• _Provided information_:
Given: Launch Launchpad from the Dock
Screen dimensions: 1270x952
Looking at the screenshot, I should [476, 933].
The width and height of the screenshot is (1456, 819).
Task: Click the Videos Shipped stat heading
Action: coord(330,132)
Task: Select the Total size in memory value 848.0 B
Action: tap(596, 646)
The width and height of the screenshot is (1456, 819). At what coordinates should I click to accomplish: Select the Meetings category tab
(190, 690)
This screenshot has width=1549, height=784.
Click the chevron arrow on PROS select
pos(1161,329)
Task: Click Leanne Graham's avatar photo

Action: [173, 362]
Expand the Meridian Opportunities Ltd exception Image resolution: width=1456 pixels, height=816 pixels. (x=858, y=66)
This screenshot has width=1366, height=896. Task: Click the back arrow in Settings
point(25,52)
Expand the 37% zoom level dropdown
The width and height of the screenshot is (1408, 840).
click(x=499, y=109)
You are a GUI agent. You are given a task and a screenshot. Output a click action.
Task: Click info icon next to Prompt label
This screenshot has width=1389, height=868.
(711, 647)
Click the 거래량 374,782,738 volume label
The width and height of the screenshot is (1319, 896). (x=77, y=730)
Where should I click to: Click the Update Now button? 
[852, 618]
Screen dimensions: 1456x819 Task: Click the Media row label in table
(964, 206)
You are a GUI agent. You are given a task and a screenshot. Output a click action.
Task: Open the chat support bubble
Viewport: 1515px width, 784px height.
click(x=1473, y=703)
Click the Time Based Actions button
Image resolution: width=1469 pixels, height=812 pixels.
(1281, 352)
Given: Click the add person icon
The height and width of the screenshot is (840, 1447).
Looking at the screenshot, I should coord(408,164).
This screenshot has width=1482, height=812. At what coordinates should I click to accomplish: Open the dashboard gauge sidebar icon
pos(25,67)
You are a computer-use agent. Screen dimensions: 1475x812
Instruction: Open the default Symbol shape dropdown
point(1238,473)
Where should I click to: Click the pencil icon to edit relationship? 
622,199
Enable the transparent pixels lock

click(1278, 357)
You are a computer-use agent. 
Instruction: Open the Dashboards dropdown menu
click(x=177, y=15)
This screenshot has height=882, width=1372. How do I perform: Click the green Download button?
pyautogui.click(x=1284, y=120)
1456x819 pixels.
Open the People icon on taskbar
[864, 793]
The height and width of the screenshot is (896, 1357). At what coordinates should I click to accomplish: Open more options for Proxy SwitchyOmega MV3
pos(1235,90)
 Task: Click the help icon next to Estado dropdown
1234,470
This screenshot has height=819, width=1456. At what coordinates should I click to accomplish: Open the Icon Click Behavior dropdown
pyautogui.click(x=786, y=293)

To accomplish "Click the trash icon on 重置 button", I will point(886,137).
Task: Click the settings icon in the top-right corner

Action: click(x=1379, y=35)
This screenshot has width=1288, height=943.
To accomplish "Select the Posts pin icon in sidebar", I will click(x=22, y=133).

• _Brief_: Print, exactly as given, the lines from the one with "Instruction: Open the Dashboards" through the last line of the material above, and no others.

• _Result of this task_:
Instruction: Open the Dashboards dropdown menu
click(x=177, y=15)
This screenshot has height=882, width=1372. How do I perform: Click the green Download button?
pyautogui.click(x=1284, y=120)
1456x819 pixels.
Open the People icon on taskbar
[864, 793]
The height and width of the screenshot is (896, 1357). At what coordinates should I click to accomplish: Open more options for Proxy SwitchyOmega MV3
pos(1235,90)
 Task: Click the help icon next to Estado dropdown
1234,470
This screenshot has height=819, width=1456. At what coordinates should I click to accomplish: Open the Icon Click Behavior dropdown
pyautogui.click(x=786, y=293)

To accomplish "Click the trash icon on 重置 button", I will point(886,137).
Task: Click the settings icon in the top-right corner

Action: click(x=1379, y=35)
This screenshot has width=1288, height=943.
To accomplish "Select the Posts pin icon in sidebar", I will click(x=22, y=133).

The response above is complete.